* GIVEN PROBLEM *
Copy the lines of the listing word for word, starting at the line that contains "The height and width of the screenshot is (644, 951)." and stopping after the line that contains "Select the Volvo brand name".

(Word and element location records)
※ ※ ※
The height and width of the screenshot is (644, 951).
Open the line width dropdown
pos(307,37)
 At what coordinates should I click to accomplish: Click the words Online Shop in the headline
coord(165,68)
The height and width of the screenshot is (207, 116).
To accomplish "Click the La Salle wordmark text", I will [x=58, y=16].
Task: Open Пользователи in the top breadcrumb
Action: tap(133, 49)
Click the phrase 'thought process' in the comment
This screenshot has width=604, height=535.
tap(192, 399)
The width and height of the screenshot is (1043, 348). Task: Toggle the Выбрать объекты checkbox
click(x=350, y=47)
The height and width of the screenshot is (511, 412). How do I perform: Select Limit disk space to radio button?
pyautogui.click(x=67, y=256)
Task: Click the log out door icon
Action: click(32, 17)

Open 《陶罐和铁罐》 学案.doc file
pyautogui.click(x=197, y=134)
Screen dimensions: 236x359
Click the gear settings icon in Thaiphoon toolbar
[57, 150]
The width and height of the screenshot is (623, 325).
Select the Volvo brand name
※ ※ ※
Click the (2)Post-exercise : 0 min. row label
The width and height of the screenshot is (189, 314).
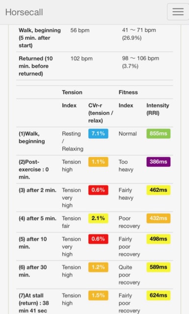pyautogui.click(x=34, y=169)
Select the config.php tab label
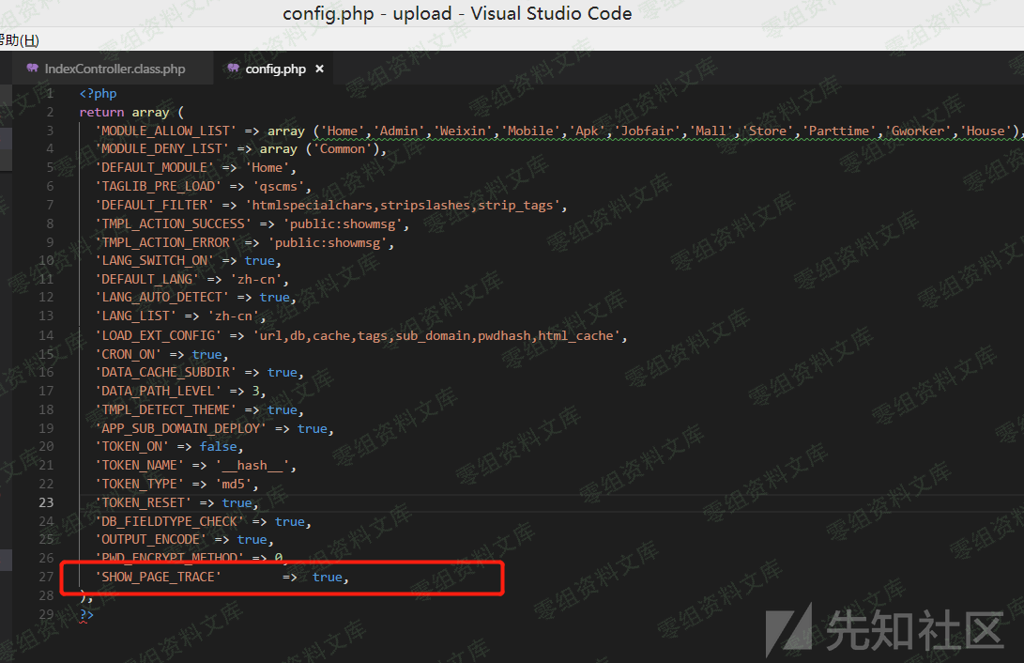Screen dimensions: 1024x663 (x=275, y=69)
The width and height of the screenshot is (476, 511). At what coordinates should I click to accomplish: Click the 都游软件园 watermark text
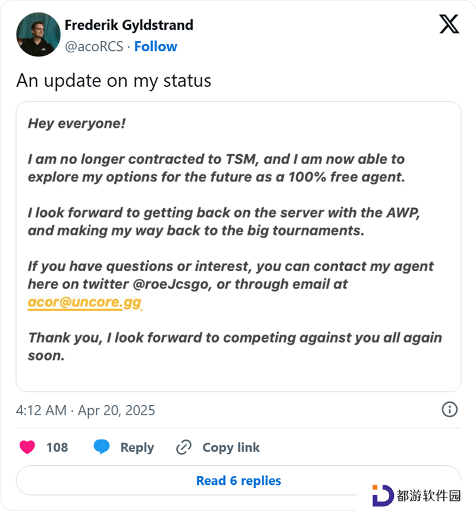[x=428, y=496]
※ ※ ※
* WRITTEN ANSWER *
The height and width of the screenshot is (644, 951).
Open the line width dropdown
pos(307,37)
 At what coordinates should I click to accomplish: Click the words Online Shop in the headline
coord(165,68)
The height and width of the screenshot is (207, 116).
To accomplish "Click the La Salle wordmark text", I will [x=58, y=16].
Task: Open Пользователи in the top breadcrumb
Action: tap(133, 49)
Click the phrase 'thought process' in the comment
This screenshot has width=604, height=535.
tap(192, 399)
The width and height of the screenshot is (1043, 348). Task: Toggle the Выбрать объекты checkbox
click(x=350, y=47)
The height and width of the screenshot is (511, 412). How do I perform: Select Limit disk space to radio button?
pyautogui.click(x=67, y=256)
Task: Click the log out door icon
Action: click(32, 17)

Open 《陶罐和铁罐》 学案.doc file
pyautogui.click(x=197, y=134)
Screen dimensions: 236x359
Click the gear settings icon in Thaiphoon toolbar
[57, 150]
The width and height of the screenshot is (623, 325).
Select the Volvo brand name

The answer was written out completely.